Capacity is a core element for building a stronger, more comprehensive, and equitable evidence base. Capacity can be developed in multiple ways, including supporting the “push” for implementation science where researchers are trained to develop the evidence for implementation and skills in evaluation. Evaluation skill building should take into account the principles of realist evaluation, a mixed-methods approach that takes into account multiple contextual variables [169]. There is a significant number of implementation science training opportunities across countries [160, 170, 171], though few have an explicit focus on many of the issues we have highlighted (e.g., health equity, designing for dissemination, sustainability, policy implementation). There has also been inadequate training and too little emphasis on the “pull” for implementation science (e.g., training the practitioners/implementers) [170, 172]. This emphasis on “pull” should embrace the audience differences in Table 5. There is even less evidence on who and how to conduct capacity building, especially in low-resource settings [171, 173].

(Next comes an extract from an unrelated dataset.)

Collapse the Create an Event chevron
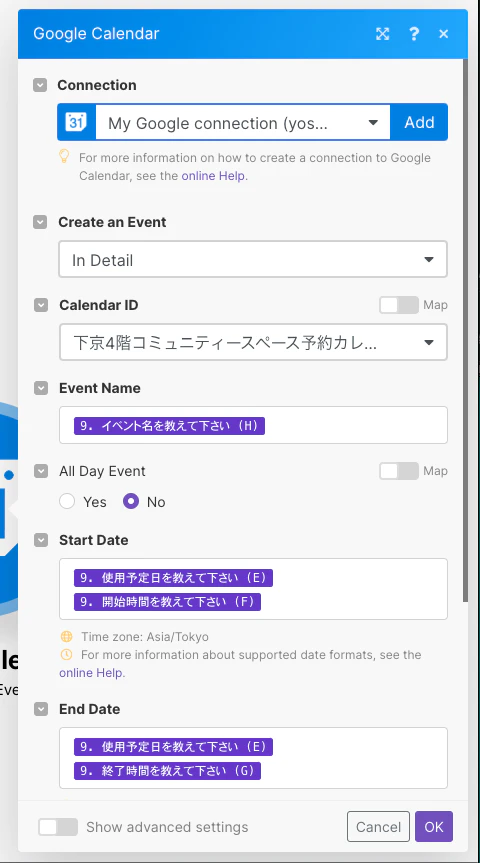40,222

There are also macro-level actions that would facilitate a broader and more robust evidence base. For example, funders and guideline developers should adopt a more comprehensive definition of evidence, addressing many of the recommendations outlined in Table 4 and above. This could include an alternative or addition to GRADE, incorporating methods of appraising research that does not automatically elevate RCTs (particularly when answering policy-related research questions). Similarly, it is helpful for study sections to be oriented to a wide array of evidence, particularly type 3 evidence. This will require some learning as well as some unlearning—as an example, we need to broaden our understanding of contextual mediators and moderators of implementation, which are likely to vary from those identified in highly controlled experiments.

Conclusion

Over the past few decades, there has been substantial progress in defining evidence for clinical and public health practice, identifying evidence gaps, and making initial progress in filling certain gaps. Yet to solve the health challenges facing society, we need new and expanded thinking about evidence and commitment to context-based decision-making. This process begins with evidence—a foundation of implementation science. By critically examining and broadening current concepts of evidence, implementation science can better fulfill its vision of providing an explicit response to decades of scientific progress that has not translated into equitable and sustained improvements in population health [92].